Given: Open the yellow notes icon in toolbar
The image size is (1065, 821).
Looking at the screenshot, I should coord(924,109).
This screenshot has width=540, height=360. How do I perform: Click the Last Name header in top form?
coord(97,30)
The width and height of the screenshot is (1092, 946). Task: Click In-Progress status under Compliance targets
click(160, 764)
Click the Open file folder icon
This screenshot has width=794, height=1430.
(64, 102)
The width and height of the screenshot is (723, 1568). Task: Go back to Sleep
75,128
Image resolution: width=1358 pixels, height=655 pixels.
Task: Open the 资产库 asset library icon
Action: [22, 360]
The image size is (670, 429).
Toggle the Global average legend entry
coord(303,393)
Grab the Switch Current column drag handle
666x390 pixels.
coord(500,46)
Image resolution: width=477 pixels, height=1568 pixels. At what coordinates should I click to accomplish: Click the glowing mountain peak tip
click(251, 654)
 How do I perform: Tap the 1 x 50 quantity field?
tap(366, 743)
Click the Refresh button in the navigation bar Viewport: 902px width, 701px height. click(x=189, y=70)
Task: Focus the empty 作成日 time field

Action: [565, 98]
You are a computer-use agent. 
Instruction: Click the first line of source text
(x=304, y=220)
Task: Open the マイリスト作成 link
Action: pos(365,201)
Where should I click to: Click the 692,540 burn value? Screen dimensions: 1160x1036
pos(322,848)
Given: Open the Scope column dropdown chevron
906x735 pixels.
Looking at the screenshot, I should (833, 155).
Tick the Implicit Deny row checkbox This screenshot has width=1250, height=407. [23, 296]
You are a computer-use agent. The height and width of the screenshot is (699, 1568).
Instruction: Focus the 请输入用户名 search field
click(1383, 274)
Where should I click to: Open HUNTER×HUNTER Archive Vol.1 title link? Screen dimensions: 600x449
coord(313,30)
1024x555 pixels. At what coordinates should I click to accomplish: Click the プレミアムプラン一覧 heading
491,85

####

Task brief: The response should be every record above restated exactly.

Reply to the exercise:
Given: Open the yellow notes icon in toolbar
The image size is (1065, 821).
Looking at the screenshot, I should coord(924,109).
This screenshot has width=540, height=360. How do I perform: Click the Last Name header in top form?
coord(97,30)
The width and height of the screenshot is (1092, 946). Task: Click In-Progress status under Compliance targets
click(160, 764)
Click the Open file folder icon
This screenshot has width=794, height=1430.
(64, 102)
The width and height of the screenshot is (723, 1568). Task: Go back to Sleep
75,128
Image resolution: width=1358 pixels, height=655 pixels.
Task: Open the 资产库 asset library icon
Action: [22, 360]
The image size is (670, 429).
Toggle the Global average legend entry
coord(303,393)
Grab the Switch Current column drag handle
666x390 pixels.
coord(500,46)
Image resolution: width=477 pixels, height=1568 pixels. At what coordinates should I click to accomplish: Click the glowing mountain peak tip
click(251, 654)
 How do I perform: Tap the 1 x 50 quantity field?
tap(366, 743)
Click the Refresh button in the navigation bar Viewport: 902px width, 701px height. click(x=189, y=70)
Task: Focus the empty 作成日 time field

Action: [565, 98]
You are a computer-use agent. 
Instruction: Click the first line of source text
(x=304, y=220)
Task: Open the マイリスト作成 link
Action: pos(365,201)
Where should I click to: Click the 692,540 burn value? Screen dimensions: 1160x1036
pos(322,848)
Given: Open the Scope column dropdown chevron
906x735 pixels.
Looking at the screenshot, I should (833, 155).
Tick the Implicit Deny row checkbox This screenshot has width=1250, height=407. [23, 296]
You are a computer-use agent. The height and width of the screenshot is (699, 1568).
Instruction: Focus the 请输入用户名 search field
click(1383, 274)
Where should I click to: Open HUNTER×HUNTER Archive Vol.1 title link? Screen dimensions: 600x449
coord(313,30)
1024x555 pixels. At what coordinates should I click to accomplish: Click the プレミアムプラン一覧 heading
491,85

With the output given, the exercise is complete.